For over a decade, we have studied the effects of anticipated climate change on northern forests by manipulating Hubbard Brook's winter snowpacks. In early winter, we head outdoors after each snowfall to remove snow from our experimental plot. Then we analyze the effects of this insulating layer loss on wood and soil.
We found that frost penetrates more than one foot into the snow from the snow-removed plot, but does not extend more than 2 inches from nearby reference plots with unchanged snow packs. And as the freeze-thaw cycle makes a dent in the city's streets, and the abrasive that freezes the soil kills the surviving tree roots and damages.
This root damage causes a series of ecological reactions. Stimulates the loss of dead roots and the loss of carbon dioxide from the soil. Trees occupy less nutrients in the soil and accumulate aluminum, a toxic element in the leaves, to reduce branch growth. Nitrogen, an important nutrient, can be washed off the soil. Soil insect communities are less abundant and more diverse.
Reduced snowpacks affect tree growth.
In our most recent paper, our climate and hydrological models show that the area of forests that receive snow packs of adiabatic wet winters throughout the northeastern United States can be reduced by 95% by 2100. Today, 33,000 square miles of forests connecting northern New York and New Jersey typically use snow packs for several months in the winter. By 2100 the area can be reduced to a patch smaller than 2,000 square miles, about one fifth of Vermont.

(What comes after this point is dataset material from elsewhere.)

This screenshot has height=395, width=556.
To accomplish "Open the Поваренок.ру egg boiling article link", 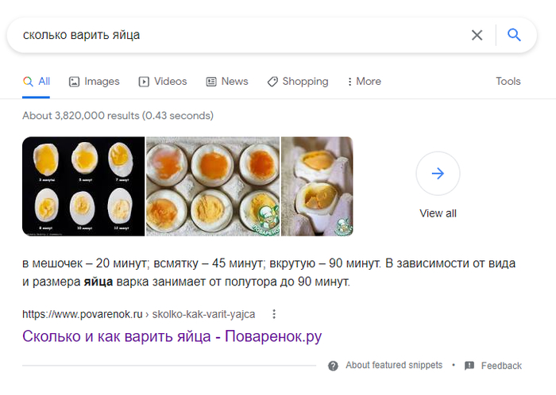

This decline will undoubtedly hurt the ski and snowmobile industries and expose Northeast Road to more freeze-thaw cycling. It will also have a significant impact on tree growth.
To assess the relationship between snow packs and tree growth, we used a special hollow drill bit called an incremental bore to remove the straw-sized wood core from a number of sugar maple trunks. Each of these trees has a natural winter snow pack or five years in a row we have removed the early winter snow pack. When we wiped the nucleus and observed it under a microscope, they uncovered an annual growth loop that they could use to understand how each tree reacted to the environment.

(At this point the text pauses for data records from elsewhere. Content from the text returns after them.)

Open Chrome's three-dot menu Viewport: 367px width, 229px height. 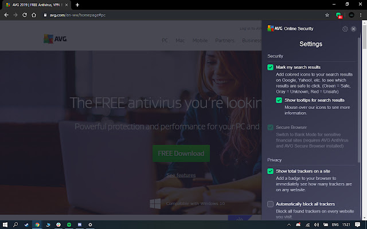point(361,15)
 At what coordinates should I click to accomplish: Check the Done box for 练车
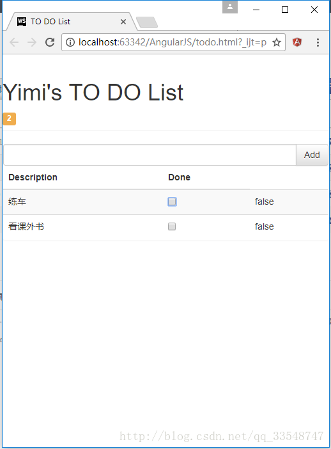172,202
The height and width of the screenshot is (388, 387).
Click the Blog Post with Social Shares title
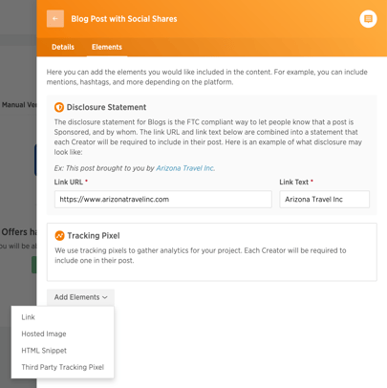(124, 19)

In the first two years, our analysis showed a 40% decrease in sugar foliage growth in compartments without snow packs. The growth rate declined by 40 to 55 percent over the next three years. By contrast, in our reference map, where the snow covered the roots of trees in mid-winter, there was no decrease in sugar maple growth. This result is similar to the root mortality of other investigators observed in Hubbard Brook's initial snow removal experiments.

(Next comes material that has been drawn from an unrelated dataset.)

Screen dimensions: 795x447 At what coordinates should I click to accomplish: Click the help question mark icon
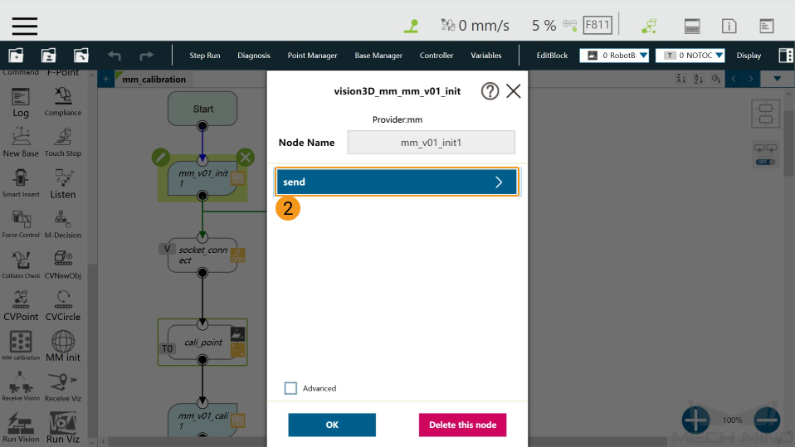[x=490, y=91]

In Hubbard Brook, sugarcane can account for more than half of the annual forest biomass accumulation. As a result, climate change, which reduces winter snowpacks and increases soil freezing, can reduce forest growth rates in northern hardwood forests by 20% through their impact on wood. However, we estimate that our estimate of changes in overall forest growth is expected to be low because yellow birch trees also suffer root damage from soil freezing.
There is research that growing seasonal temperatures might stimulate the growth rate of trees to at least partly compensate for this damage. Little research has been done to understand how forests in seasonally snow-covered areas respond to the seasonal effects of climate change interactions. To address this gap, we conducted a seasonal change experiment at Hubbard Brook in 2013.
In this project, we warm up the forest soil to 5 degrees Celsius (5 degrees Celsius) using a forest heating cable during the off-peak season from April to November. In winter, we use a combination of heated cables and snow shovels to warm up and freeze-thaw the soil. Our results show that root damage and reduced tree growth due to the winter freeze-thaw cycle are not offset by growing soil warming.
Our study shows how often overlooked changes in winter climates can affect forest ecosystems. Lost snowpacks can reduce forest growth, carbon sequestration, and nutrient retention, which can have a significant year-on-year impact on climate change, air quality and water quality.